The first 20 undergraduates who check in at the event will receive a free copy of Fixing the Climate at the book signing!
Speaker Bios:
Charles F. Sabel is a professor of law and social science at Columbia Law School. Previously, he was Ford International Professor of Social Science at the Massachusetts Institute of Technology. His recent work develops pragmatist ideas into a general conception of democratic experimentalism, with particular attention to regulation, the provision of complex social services, and contracting under uncertainty.

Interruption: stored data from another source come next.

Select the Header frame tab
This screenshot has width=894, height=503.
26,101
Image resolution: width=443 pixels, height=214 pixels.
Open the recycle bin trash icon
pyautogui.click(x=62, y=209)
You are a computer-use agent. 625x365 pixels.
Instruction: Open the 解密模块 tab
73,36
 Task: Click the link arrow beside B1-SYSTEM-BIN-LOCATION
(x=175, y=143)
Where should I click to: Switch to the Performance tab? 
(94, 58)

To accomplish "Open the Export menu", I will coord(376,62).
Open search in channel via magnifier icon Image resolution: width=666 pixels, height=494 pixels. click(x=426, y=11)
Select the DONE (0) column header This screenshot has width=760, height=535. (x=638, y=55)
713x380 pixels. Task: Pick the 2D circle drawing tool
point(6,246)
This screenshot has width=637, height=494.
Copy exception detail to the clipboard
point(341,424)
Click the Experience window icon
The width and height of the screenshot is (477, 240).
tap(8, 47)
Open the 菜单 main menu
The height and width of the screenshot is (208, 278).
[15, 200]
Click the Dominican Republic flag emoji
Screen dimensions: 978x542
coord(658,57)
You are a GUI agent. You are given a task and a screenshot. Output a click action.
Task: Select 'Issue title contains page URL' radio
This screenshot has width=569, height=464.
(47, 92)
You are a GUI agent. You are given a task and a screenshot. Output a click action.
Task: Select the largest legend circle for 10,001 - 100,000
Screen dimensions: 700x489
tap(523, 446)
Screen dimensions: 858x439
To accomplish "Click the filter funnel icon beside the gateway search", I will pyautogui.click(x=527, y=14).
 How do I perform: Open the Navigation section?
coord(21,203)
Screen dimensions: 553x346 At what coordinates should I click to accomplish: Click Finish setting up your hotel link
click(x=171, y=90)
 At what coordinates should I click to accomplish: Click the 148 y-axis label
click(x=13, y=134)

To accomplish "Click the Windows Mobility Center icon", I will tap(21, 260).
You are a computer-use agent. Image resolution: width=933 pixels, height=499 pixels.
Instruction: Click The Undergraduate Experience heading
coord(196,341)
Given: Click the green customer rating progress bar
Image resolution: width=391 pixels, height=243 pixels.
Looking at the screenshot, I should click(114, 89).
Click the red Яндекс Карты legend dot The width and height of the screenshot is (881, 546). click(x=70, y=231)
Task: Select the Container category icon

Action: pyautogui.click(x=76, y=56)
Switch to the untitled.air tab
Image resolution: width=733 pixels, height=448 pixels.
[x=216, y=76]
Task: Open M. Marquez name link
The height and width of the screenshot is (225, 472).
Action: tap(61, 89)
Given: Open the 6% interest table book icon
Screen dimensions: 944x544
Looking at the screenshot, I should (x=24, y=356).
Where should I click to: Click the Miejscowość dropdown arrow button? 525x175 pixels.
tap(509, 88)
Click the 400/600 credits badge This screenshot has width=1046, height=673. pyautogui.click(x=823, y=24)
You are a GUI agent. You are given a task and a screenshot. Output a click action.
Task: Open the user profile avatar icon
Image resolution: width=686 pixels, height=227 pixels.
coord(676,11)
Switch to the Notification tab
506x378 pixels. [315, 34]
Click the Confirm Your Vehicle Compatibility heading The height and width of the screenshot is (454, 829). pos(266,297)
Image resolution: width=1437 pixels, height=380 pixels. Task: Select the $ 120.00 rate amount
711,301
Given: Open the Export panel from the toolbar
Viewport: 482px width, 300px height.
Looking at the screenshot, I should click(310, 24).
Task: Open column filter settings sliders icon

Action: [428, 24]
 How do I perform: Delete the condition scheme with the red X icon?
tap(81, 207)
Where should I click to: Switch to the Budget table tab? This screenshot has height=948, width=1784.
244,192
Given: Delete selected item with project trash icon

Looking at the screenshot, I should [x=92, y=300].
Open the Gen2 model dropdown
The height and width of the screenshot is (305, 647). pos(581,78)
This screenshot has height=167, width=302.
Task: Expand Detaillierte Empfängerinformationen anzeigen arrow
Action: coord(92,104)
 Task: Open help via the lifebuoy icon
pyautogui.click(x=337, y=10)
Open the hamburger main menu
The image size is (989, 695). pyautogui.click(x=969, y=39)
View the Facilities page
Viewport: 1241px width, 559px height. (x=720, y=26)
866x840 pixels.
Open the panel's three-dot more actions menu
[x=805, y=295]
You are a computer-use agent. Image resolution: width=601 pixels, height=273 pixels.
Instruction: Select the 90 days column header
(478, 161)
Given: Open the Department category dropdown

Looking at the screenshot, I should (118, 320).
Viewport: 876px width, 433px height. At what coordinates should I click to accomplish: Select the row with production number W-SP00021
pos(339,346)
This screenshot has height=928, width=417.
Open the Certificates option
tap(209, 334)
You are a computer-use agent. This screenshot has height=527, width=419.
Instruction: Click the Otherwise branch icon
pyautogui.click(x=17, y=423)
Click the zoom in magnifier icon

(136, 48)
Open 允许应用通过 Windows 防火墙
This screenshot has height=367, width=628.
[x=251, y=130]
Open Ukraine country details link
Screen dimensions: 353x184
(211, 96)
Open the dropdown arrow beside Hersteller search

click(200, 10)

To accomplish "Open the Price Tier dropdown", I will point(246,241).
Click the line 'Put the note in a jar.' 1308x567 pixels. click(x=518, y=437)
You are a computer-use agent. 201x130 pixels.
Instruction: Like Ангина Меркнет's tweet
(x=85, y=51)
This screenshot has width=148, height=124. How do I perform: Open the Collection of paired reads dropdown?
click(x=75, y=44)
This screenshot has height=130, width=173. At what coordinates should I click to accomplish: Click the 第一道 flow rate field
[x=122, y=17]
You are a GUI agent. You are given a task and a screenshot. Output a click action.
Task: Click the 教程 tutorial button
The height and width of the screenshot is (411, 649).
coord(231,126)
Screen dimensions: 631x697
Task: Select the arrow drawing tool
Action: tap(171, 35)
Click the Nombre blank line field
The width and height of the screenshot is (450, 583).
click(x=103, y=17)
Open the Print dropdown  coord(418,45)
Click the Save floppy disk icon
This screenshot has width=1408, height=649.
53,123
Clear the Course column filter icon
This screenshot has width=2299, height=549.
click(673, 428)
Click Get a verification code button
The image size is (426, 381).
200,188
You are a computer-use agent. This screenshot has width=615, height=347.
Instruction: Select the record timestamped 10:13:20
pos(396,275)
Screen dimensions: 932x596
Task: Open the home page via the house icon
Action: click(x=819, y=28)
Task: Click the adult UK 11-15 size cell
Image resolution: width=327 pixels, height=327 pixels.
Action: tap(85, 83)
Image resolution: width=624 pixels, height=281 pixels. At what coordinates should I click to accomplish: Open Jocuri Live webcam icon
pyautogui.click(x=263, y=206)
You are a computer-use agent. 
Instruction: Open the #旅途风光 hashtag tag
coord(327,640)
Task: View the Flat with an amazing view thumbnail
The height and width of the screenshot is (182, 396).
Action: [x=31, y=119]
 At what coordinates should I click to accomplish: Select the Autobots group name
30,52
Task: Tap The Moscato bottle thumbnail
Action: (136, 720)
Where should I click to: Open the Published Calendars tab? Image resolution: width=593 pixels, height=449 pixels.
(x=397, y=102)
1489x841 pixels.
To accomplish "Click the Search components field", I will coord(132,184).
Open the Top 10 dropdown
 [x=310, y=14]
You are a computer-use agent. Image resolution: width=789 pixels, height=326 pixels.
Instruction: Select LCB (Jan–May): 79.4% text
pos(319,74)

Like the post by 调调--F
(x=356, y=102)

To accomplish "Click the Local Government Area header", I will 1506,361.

David G. Victor is a professor of innovation and public policy at the School of Global Policy and Strategy at UC San Diego, where he co-directs the campus-wide Deep Decarbonization Initiative (D2I). Victor is an adjunct professor in Climate, Atmospheric Science & Physical Oceanography at the Scripps Institution of Oceanography and is affiliated with the Mechanical and Aerospace Engineering Department in the School of Engineering. Prior to joining the faculty at UC San Diego, Victor was a professor at Stanford Law School, where he taught energy and environmental law. His research focuses on regulated industries and how regulation affects the operation of major energy markets. Much of his research is at the intersection of climate change science and policy.
Inês M.L. Azevedo (moderator) is an associate professor in the Department of Energy Science & Engineering at Stanford University. She also serves as faculty in the Global Environmental Policy Social Science Division and is an associate professor, by courtesy, in the Department of Civil and Environmental Engineering at Stanford University. She serves as Senior Fellow for the Woods Institute for the Environment at Stanford University and Fellow for the Precourt Institute for Energy (PIE) at Stanford University. She is the co-director of the Bits&Watts Initiative from PIE at Stanford University. She is also Invited Professor with the Nova Business School (Portugal). Azevedo’s research interests focus on how to transition to a sustainable, low-carbon, affordable, and equitable energy system.